# What to do
Every record below must come back exactly as written, with the images dropped.

___ Extracted data

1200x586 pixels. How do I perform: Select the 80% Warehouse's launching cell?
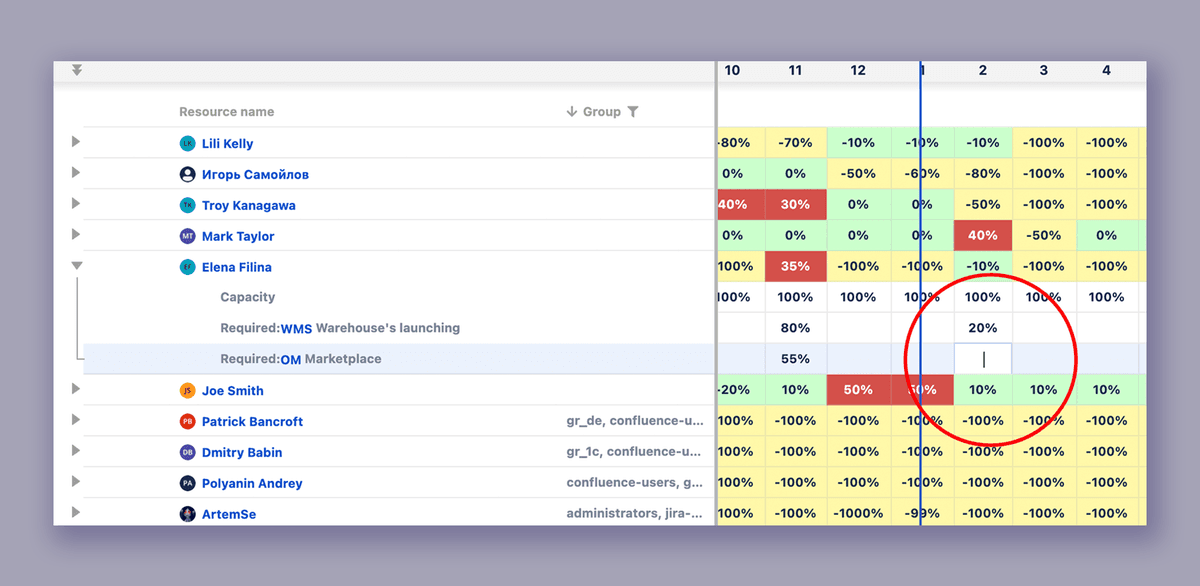tap(795, 328)
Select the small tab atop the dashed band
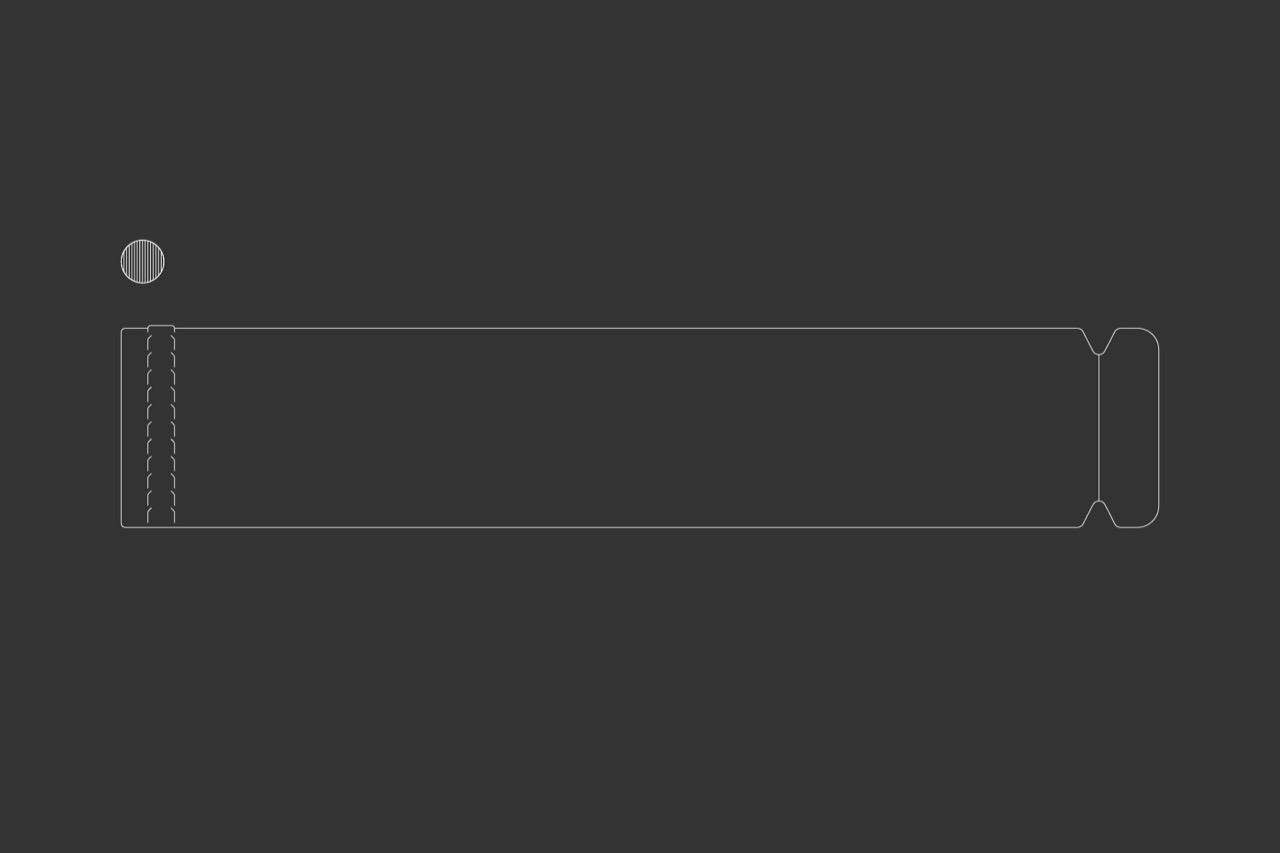This screenshot has width=1280, height=853. coord(161,327)
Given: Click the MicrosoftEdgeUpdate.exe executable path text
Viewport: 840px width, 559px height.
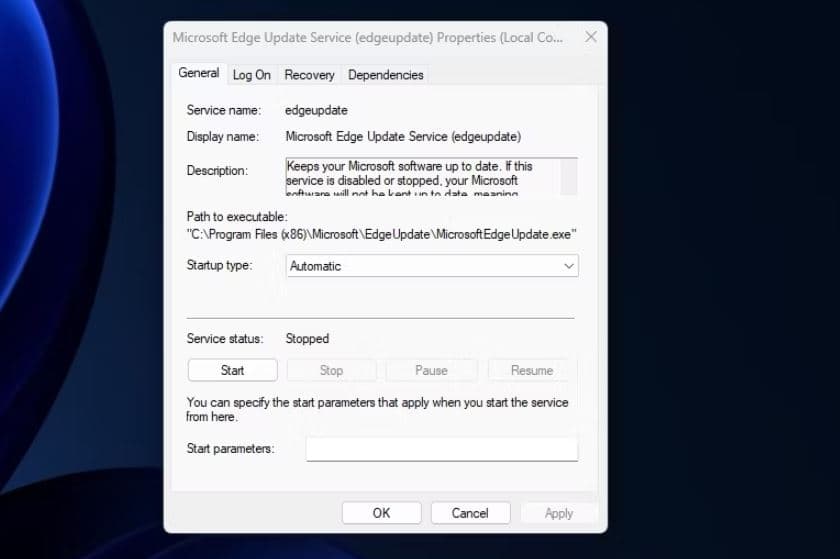Looking at the screenshot, I should [381, 234].
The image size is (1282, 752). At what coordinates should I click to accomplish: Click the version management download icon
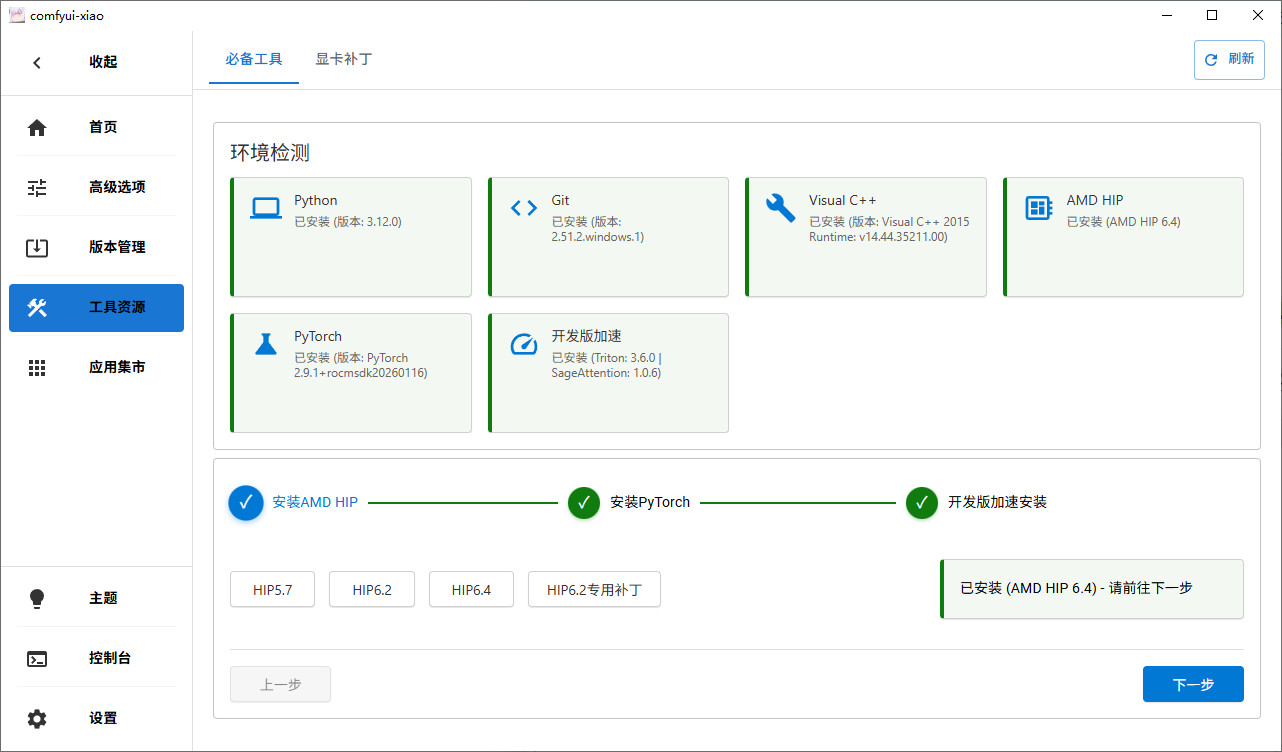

______

# Response below
1200x586 pixels. How do I perform: Select the 80% Warehouse's launching cell?
tap(795, 328)
Select the small tab atop the dashed band
This screenshot has width=1280, height=853. coord(161,327)
Given: Click the MicrosoftEdgeUpdate.exe executable path text
Viewport: 840px width, 559px height.
Looking at the screenshot, I should [381, 234].
The image size is (1282, 752). At what coordinates should I click to accomplish: Click the version management download icon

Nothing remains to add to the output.